#### [Goal]
Retype the items exactly, beginning with their first line and continuing through the line containing "tap(442, 28)", with both of those lines included.

#### [Material provided]
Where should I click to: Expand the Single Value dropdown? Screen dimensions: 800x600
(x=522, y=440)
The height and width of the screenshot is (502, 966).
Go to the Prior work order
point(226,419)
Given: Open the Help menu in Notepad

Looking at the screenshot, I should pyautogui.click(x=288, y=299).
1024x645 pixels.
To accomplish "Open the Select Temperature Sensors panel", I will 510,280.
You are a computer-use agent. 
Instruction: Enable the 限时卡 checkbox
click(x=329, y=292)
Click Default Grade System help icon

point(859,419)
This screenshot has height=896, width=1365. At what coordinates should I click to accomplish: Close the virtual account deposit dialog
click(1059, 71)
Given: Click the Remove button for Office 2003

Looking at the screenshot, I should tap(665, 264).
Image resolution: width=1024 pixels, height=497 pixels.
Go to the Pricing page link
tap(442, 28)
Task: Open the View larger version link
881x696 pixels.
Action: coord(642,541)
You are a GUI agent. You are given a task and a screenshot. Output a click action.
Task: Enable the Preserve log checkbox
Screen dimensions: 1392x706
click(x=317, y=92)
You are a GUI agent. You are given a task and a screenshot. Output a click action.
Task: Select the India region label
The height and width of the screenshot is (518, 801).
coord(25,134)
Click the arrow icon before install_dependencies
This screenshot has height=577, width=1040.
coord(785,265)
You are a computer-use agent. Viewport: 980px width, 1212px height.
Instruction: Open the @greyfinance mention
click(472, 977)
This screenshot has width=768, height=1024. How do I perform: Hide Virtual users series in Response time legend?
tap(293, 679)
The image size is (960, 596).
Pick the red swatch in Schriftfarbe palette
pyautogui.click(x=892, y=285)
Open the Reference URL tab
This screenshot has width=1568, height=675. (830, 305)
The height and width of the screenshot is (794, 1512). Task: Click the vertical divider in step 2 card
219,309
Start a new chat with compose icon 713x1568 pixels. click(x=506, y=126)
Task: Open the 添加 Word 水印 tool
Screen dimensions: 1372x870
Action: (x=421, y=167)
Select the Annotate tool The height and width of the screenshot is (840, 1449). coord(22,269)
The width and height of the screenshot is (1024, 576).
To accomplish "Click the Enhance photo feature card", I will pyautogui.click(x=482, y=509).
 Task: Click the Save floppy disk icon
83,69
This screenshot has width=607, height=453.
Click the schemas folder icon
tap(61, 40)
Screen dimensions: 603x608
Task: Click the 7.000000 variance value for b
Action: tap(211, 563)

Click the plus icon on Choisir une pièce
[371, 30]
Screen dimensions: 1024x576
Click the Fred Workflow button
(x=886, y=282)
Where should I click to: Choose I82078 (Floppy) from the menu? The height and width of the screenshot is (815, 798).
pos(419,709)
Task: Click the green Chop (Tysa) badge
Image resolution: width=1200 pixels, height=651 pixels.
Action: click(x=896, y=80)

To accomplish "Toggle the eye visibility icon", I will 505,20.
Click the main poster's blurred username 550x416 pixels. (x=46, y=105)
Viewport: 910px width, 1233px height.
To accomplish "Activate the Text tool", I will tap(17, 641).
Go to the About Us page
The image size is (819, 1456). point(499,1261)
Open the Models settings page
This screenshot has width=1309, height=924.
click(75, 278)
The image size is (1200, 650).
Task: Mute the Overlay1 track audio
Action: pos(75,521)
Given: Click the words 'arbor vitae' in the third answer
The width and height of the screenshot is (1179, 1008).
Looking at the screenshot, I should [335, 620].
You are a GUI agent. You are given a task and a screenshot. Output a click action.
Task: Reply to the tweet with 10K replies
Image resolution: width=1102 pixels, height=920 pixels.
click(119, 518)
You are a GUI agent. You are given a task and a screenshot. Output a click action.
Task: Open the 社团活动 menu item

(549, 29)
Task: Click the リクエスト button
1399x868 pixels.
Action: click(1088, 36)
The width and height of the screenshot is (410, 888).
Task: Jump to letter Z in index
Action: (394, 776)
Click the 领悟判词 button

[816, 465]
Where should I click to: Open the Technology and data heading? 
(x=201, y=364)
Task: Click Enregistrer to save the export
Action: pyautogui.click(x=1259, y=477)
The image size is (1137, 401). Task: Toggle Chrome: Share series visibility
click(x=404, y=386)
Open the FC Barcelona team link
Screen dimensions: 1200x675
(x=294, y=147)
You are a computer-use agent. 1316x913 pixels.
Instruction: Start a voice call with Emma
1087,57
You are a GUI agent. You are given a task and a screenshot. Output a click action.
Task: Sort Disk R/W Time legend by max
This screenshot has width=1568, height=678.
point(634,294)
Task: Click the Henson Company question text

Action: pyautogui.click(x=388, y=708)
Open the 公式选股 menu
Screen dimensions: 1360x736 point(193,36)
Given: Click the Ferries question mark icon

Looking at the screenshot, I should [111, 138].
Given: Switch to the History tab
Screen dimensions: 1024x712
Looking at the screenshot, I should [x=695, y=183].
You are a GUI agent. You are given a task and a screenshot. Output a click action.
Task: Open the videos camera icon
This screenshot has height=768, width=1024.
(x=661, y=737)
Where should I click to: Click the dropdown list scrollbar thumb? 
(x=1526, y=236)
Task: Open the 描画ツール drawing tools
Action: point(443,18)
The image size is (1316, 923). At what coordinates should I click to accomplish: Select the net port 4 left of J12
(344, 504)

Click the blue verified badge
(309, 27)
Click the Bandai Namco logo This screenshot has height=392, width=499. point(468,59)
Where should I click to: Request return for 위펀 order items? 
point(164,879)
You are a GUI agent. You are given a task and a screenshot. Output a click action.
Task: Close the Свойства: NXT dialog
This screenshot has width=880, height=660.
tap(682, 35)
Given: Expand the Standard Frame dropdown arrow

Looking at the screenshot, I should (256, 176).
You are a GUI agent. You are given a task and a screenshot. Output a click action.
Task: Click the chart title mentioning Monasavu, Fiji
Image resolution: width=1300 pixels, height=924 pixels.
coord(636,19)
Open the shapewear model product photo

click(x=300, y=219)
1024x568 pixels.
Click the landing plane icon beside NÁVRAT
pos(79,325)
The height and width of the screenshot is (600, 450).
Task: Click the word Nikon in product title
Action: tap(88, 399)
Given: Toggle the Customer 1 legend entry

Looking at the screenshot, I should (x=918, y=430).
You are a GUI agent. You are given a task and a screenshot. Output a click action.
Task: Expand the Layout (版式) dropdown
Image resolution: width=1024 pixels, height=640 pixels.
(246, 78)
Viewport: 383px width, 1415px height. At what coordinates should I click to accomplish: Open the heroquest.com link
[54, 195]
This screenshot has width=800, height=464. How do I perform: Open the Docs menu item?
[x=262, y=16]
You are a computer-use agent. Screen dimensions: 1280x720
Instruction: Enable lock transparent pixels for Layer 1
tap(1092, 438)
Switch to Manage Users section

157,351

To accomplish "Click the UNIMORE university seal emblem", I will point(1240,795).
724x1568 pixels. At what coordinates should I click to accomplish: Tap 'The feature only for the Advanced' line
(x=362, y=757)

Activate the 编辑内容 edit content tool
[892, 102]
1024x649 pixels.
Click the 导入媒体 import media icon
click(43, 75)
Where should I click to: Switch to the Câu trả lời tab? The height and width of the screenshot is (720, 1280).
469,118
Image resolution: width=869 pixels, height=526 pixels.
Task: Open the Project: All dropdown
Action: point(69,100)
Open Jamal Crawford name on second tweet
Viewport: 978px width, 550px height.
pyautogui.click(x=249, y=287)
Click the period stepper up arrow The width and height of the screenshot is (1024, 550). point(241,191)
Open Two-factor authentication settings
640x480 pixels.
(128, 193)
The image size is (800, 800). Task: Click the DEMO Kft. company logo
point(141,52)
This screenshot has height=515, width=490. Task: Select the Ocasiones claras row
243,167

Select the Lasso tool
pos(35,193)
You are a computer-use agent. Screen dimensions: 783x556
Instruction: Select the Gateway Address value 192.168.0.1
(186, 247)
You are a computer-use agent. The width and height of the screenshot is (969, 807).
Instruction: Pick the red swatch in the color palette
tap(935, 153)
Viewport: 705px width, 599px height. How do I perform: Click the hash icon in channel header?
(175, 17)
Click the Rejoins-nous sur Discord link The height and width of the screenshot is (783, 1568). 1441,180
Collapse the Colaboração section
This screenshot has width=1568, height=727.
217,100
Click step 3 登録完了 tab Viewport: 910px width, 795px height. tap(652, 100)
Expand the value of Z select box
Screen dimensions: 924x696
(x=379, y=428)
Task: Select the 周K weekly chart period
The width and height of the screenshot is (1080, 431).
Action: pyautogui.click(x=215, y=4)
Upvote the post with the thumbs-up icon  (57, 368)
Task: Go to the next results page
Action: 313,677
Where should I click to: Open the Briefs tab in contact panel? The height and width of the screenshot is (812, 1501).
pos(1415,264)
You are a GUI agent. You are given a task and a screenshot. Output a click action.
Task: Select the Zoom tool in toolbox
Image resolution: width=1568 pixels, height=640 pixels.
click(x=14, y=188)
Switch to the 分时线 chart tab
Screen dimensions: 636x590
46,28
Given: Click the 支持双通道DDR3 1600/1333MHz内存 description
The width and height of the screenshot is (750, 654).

#### [The solution]
Where should I click to: Expand the Single Value dropdown? Screen dimensions: 800x600
(x=522, y=440)
The height and width of the screenshot is (502, 966).
Go to the Prior work order
point(226,419)
Given: Open the Help menu in Notepad

Looking at the screenshot, I should pyautogui.click(x=288, y=299).
1024x645 pixels.
To accomplish "Open the Select Temperature Sensors panel", I will 510,280.
You are a computer-use agent. 
Instruction: Enable the 限时卡 checkbox
click(x=329, y=292)
Click Default Grade System help icon

point(859,419)
This screenshot has height=896, width=1365. At what coordinates should I click to accomplish: Close the virtual account deposit dialog
click(1059, 71)
Given: Click the Remove button for Office 2003

Looking at the screenshot, I should tap(665, 264).
Image resolution: width=1024 pixels, height=497 pixels.
Go to the Pricing page link
tap(442, 28)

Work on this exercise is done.